**PASSAGE GIVEN:**
Sung Talks About the Growing Asian Poker Scene and Reflects on His 2009 WSOP Performance


Steve Sung at the 2009 WSOPSteve Sung (pictured right) has had a strong 2009 in multiple parts of the world. Off the felt, Sung became a member of the Poker Pack with his close friends J.C. Tran, Nam Le, and Quinn Do. The Poker Pack represents and promotes the Asian Poker Tour, and Sung traveled to Macau and the Philippines to participate in APT events in 2009.

On the felt, he won his first World Series of Poker gold bracelet in one of the largest events of the year, event No. 4 ($1,000 no-limit hold’em). Sung beat out 6,011 opponents to take home $771,106, along with the bracelet. Nine days later, he almost won his second bracelet in a very different event. Sung finished in third place in event No. 23 ($10,000 no-limit deuce-to-seven world championship) playing against some of the top players in the world in a small field of 96. His final-table opponents included eventual champion Nick Schulman, Ville Wahlbeck, John Juanda, David Benyamine, and Michael Binger.

Card Player caught up with Sung in Las Vegas and he talked about the poker market in Asia and offered his thoughts about the performance he booked this past summer.

Ryan Lucchesi: You spent some time in Asia during the fall to play in the Asian Poker Tour event in Macau. What did you observe about the poker scene in China while you were there?

Steve Sung: The poker scene is pretty good. We are seeing more new faces, and the satellites are attracting more players.

RL: What do you think about your new role as a member of the APT’s Poker Pack, along with J.C. Tran, Nam Le, and Quinn Do?

SS: It is really good to be a part of something with my friends. It is fun to be an ambassador for poker in Asia. It is fun that we are starting it together.

**RECORDS SHOWN:**

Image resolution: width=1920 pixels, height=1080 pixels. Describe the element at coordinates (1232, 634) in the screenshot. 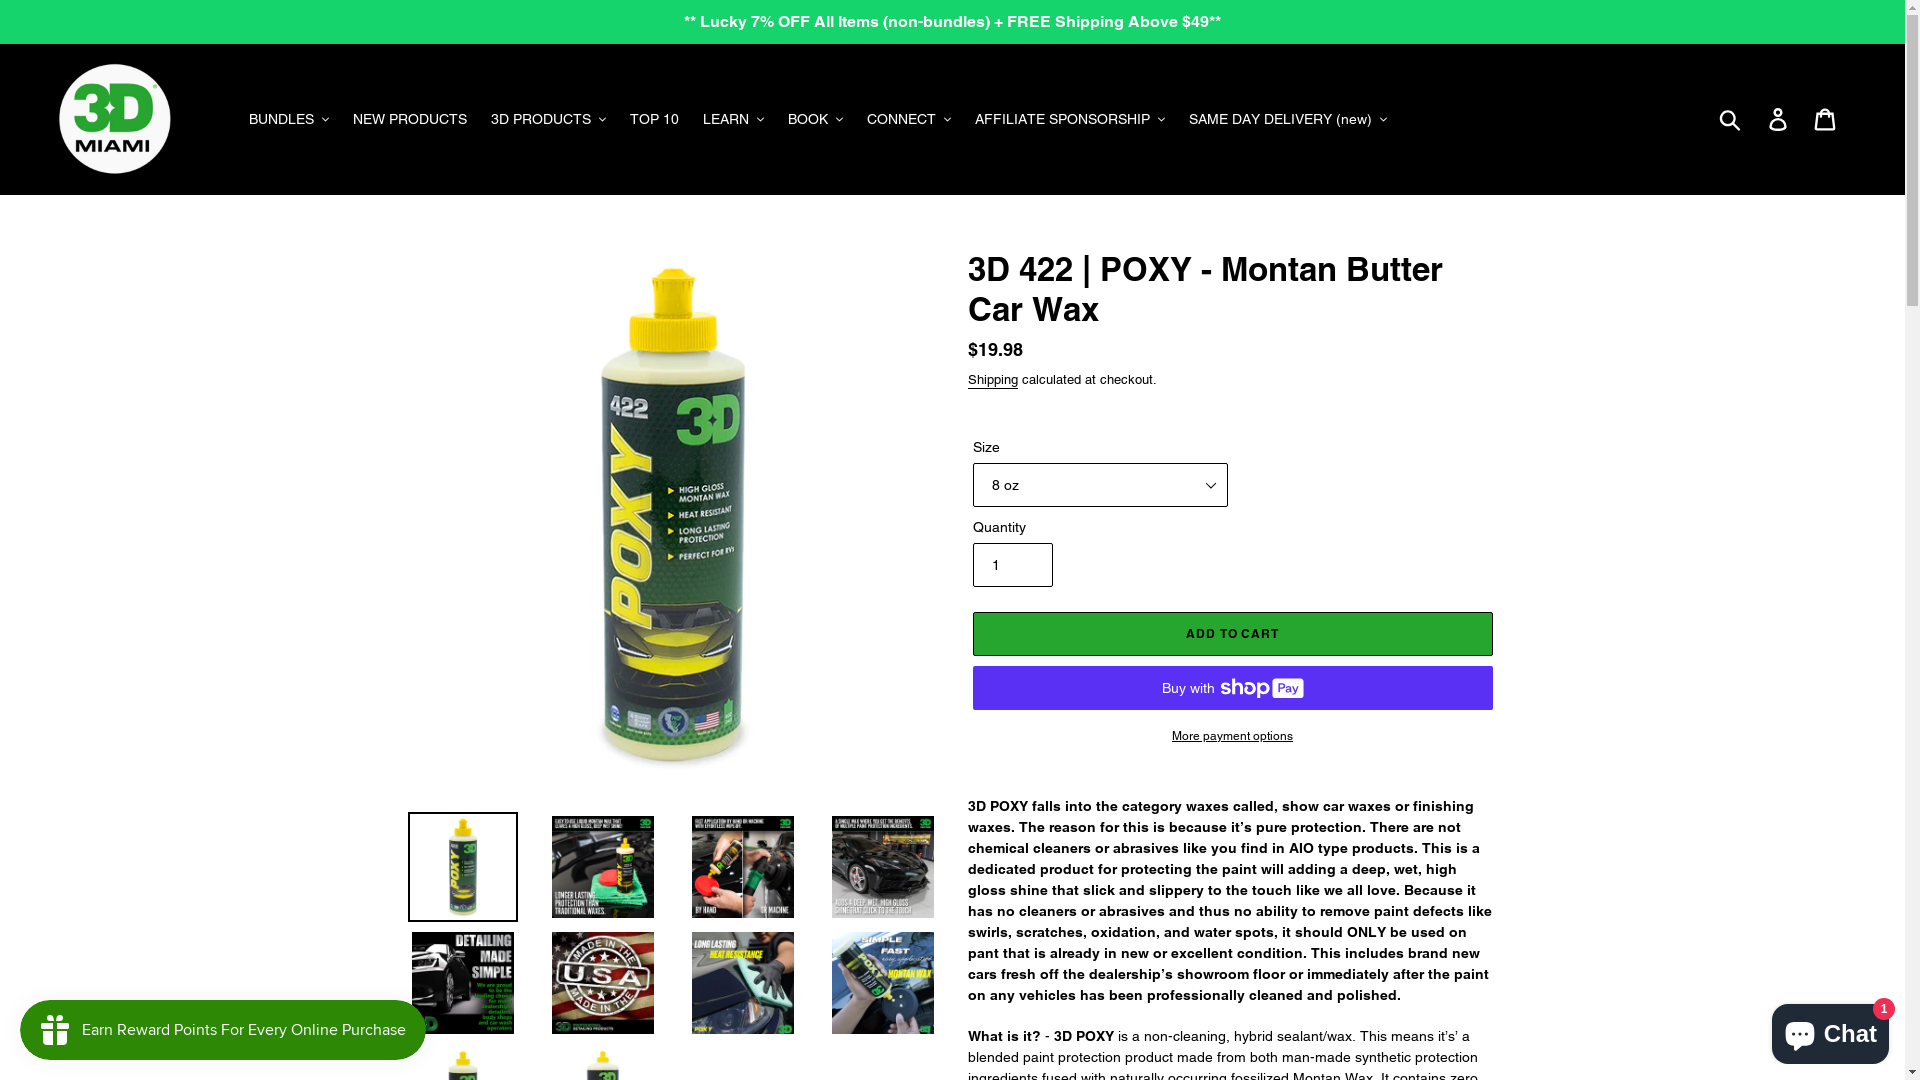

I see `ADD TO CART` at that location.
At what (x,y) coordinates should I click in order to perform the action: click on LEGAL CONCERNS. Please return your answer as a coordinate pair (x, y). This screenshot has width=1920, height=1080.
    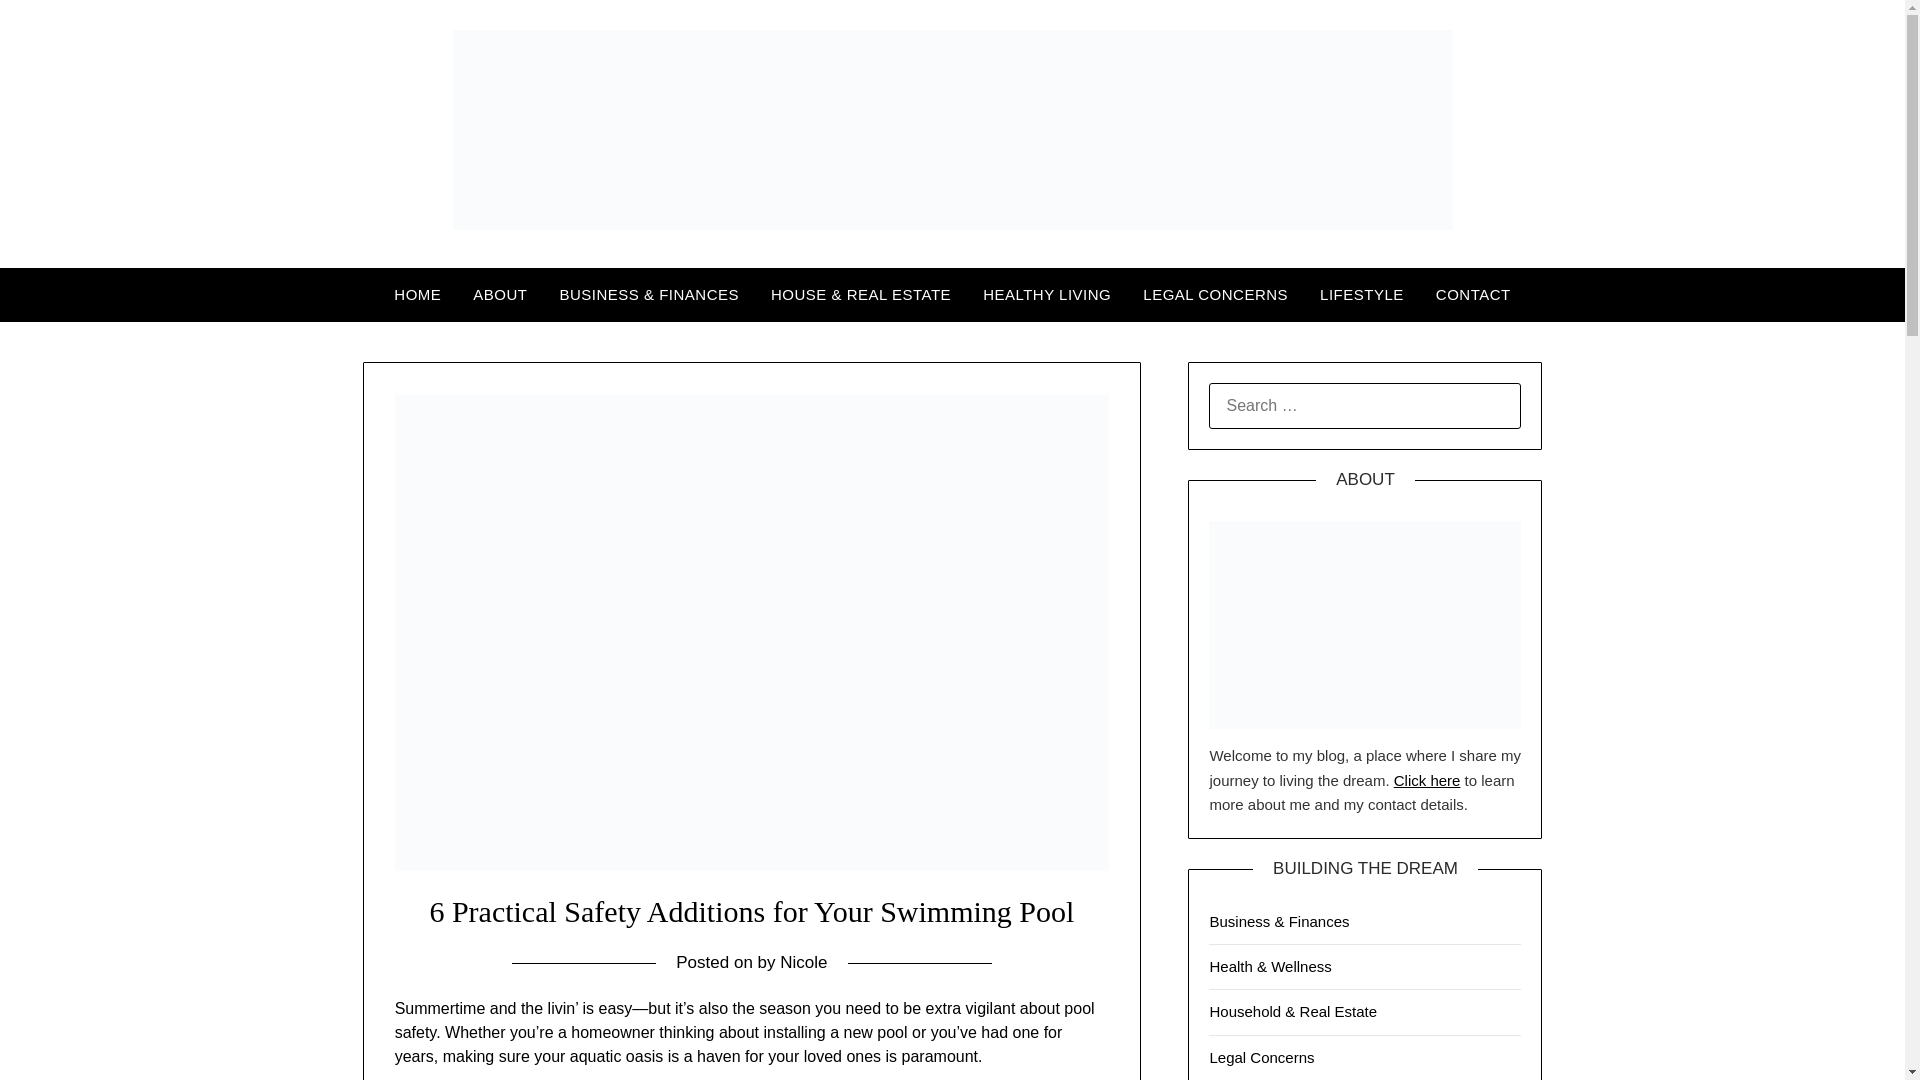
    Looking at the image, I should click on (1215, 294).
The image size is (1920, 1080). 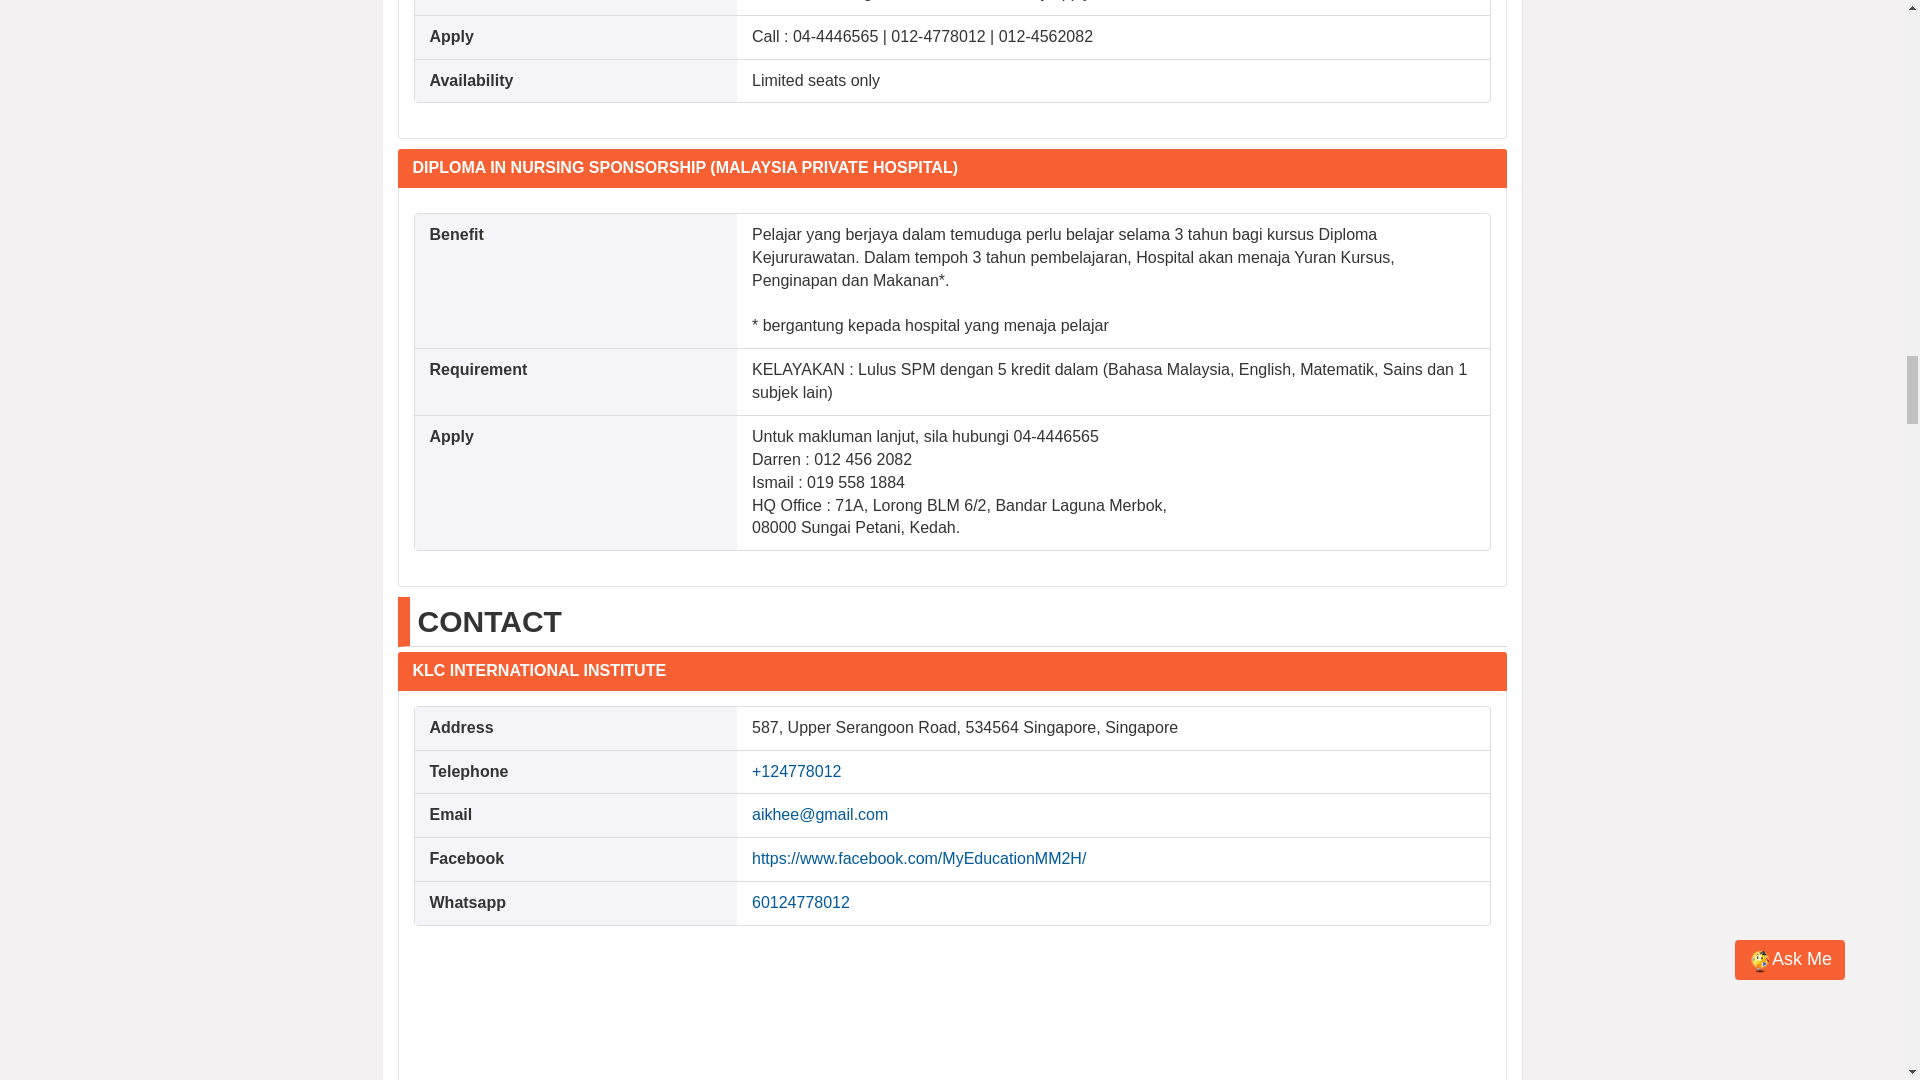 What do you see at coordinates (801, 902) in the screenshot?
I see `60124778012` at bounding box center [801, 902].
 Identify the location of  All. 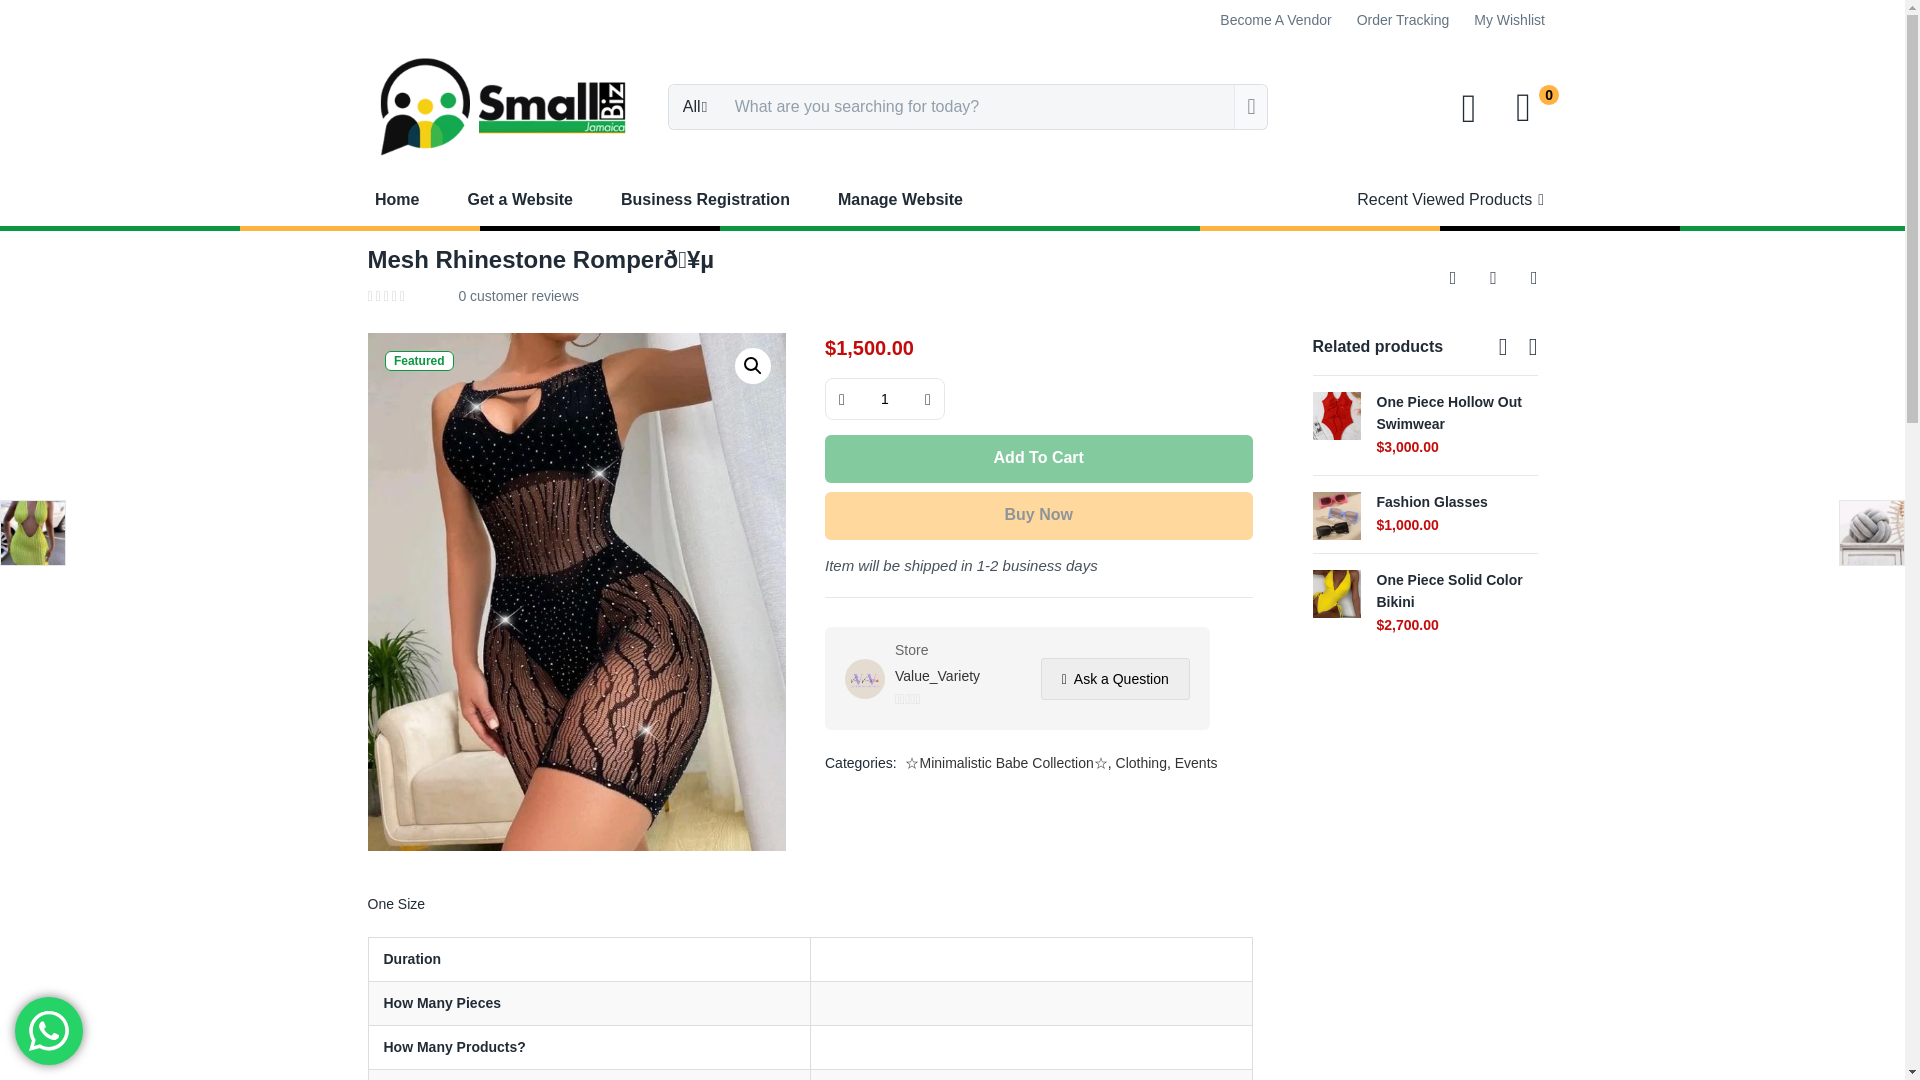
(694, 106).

**WRITTEN REQUEST:** Continue the interview with Steve Sung about Asian poker from the point where it stops. The lines above come from a separate source, unrelated to the interview.

**RESPONSE TO THE TASK:**
RL: What forms of poker have caught on in the cash games in Asia?

SS: No-limit hold’em is it, and I think pot-limit Omaha will work into the mix eventually.

RL: Looking back on the World Series, now that we are a few months removed from it, what do you think allowed so many professional players to post such consistent results this summer?

SS: It was definitely the amount of chips they gave us. Three times the amount of chips will always help, plus the economy is doing so bad that everybody is stepping up their games.

RL: Which final table that you made this summer was the toughest?

SS: Deuce-to-seven, for sure; Nick Schulman and Ville Wahlbeck both played very well. When three people were left, I got really confident. After John Juanda went out, I felt anxious to win my second bracelet, but I couldn’t press the brakes.

In no-limit hold’em events, people bust out so quickly, so if you can get some chips early, that’s key. I got lucky in the event that I won. I was short. I see a lot of people get chips early, like Daniel Negreanu, who always cruises early in tournaments, but that tournament was a rollercoaster ride for me, and I got really lucky. I felt blessed to win.